Ray Ozzie, the chief software architect with Microsoft is leaving the Redmond, Wash.-based software giant after a transition period. Ozzie is widely viewed as someone who tried to change Microsoft’s internal attitudes toward cloud computing and other Internet technologies, and is is credited for Microsoft’s move into the cloud with its Azure efforts. In a memo to Microsoft employees, CEO Steve Ballmer wrote:
And by conceiving, incubating and shepherding Windows Azure, Ray helped ensure we have a tremendously rich platform foundation that will enable app-level innovation across the company and by customers for years to come. With our progress in services and the cloud now full speed ahead in all aspects of our business, Ray and I are announcing today Ray’s intention to step down from his role as chief software architect. He will remain with the company as he transitions the teams and ongoing strategic projects within his organization — bringing the great innovations and great innovators he’s assembled into the groups driving our business.
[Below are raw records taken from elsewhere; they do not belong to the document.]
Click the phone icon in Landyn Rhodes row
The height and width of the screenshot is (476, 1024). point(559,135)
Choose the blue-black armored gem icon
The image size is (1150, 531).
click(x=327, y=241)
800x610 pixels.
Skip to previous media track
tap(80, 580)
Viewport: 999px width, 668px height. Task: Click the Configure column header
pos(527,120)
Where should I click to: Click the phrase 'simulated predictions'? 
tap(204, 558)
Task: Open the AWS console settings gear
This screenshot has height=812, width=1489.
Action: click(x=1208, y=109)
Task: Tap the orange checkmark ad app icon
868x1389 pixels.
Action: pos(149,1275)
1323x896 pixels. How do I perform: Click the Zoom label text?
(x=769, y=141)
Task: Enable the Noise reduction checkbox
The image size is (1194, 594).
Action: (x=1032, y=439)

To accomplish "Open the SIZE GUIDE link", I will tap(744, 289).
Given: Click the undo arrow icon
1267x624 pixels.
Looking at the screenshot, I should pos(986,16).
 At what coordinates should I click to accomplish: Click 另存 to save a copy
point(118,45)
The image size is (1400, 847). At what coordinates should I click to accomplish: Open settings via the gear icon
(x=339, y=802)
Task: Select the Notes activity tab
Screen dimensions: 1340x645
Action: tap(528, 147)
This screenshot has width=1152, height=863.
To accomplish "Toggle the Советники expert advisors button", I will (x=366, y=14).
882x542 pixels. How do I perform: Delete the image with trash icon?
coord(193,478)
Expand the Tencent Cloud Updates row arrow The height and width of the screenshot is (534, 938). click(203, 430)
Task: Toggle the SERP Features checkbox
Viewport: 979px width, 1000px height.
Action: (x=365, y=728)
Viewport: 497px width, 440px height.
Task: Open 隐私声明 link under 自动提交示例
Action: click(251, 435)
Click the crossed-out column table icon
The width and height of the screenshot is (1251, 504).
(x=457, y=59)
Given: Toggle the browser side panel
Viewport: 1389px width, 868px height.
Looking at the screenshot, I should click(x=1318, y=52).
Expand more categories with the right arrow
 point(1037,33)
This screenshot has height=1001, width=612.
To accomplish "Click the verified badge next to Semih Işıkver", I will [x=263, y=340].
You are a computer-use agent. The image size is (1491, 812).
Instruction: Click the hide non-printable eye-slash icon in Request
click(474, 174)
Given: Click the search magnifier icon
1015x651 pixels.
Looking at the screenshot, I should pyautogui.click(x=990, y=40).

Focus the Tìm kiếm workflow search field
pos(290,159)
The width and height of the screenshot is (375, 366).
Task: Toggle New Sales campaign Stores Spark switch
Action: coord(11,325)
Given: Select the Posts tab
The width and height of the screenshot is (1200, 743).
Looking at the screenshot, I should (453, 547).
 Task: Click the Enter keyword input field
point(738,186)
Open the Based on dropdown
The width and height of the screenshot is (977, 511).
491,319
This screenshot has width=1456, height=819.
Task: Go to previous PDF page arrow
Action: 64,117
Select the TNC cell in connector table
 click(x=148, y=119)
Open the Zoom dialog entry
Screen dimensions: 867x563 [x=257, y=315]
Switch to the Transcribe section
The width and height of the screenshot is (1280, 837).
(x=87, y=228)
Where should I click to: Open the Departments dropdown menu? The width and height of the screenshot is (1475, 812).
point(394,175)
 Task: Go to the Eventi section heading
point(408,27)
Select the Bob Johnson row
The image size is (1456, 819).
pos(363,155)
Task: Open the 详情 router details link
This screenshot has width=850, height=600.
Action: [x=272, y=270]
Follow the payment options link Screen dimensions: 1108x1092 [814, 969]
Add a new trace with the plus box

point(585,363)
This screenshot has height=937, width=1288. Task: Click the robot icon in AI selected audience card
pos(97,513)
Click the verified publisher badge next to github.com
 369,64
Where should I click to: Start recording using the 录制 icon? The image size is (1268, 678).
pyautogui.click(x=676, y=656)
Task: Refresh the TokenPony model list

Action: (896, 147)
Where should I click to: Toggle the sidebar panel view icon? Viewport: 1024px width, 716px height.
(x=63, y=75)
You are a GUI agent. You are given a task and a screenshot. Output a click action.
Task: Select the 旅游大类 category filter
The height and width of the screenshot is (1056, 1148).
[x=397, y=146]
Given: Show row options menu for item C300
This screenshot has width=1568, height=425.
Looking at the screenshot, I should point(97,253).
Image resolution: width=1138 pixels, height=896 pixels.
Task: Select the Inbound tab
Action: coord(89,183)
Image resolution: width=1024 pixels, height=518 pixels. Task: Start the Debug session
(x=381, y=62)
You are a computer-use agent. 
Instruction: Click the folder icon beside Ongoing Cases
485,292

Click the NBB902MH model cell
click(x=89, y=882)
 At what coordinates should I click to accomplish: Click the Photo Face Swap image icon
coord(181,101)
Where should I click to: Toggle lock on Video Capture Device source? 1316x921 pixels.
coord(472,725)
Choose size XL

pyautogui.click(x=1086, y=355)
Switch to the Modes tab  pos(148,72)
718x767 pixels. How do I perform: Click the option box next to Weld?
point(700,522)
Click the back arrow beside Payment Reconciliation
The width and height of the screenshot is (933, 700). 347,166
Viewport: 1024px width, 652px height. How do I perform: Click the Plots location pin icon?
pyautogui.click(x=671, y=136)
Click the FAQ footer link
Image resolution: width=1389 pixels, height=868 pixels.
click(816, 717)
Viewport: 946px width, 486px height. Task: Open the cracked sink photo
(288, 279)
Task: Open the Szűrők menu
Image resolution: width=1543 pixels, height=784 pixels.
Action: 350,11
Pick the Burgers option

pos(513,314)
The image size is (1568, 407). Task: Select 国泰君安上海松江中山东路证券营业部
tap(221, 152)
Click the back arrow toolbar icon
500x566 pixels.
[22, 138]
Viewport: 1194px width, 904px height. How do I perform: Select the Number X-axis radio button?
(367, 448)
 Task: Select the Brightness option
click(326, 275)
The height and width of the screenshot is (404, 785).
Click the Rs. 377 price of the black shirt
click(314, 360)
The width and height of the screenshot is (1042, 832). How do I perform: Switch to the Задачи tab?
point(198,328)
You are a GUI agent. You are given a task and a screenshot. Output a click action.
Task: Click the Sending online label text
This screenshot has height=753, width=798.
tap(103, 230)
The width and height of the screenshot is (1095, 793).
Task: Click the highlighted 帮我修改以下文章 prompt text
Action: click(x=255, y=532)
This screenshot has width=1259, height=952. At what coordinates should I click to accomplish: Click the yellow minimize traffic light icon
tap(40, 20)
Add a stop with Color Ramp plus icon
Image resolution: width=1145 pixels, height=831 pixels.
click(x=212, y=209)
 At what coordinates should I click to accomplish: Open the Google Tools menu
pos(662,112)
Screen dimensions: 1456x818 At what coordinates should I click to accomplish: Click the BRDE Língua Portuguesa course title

Having spoken with him on a handful of occasions, I always found Ozzie very un-Microsoft like in his approach to software and technologies, and that’s perhaps what made him a change agent. Five years ago, he and Bill Gates wrote two separate memos to Microsoft employees about change and Microsoft’s adaptation to that change. Upon reading those memos, I wrote:
The regressive thinking that puts PC at the center of technology is in full display. No mention of the fact that most of the “computers” in the world are mobile phones, and rest of the planet doesn’t look at the world through a LCD screen. More on this here and here. Or the fact that a broadband enabled world needs to be looked at differently, and needs a different class of applications. How come the big giant up north doesn’t see that it holds the future in its hands in the shape of Xbox 360, the most anti-Microsoft product and the perfect platform for a high-speed world. Hey, that’s just me… blinded by broadband.
Fast forward to today; the technology landscape has changed drastically. Microsoft has tried to adapt, but hasn’t really changed. Perhaps that’s why Ozzie thought it was time for him to make his exit.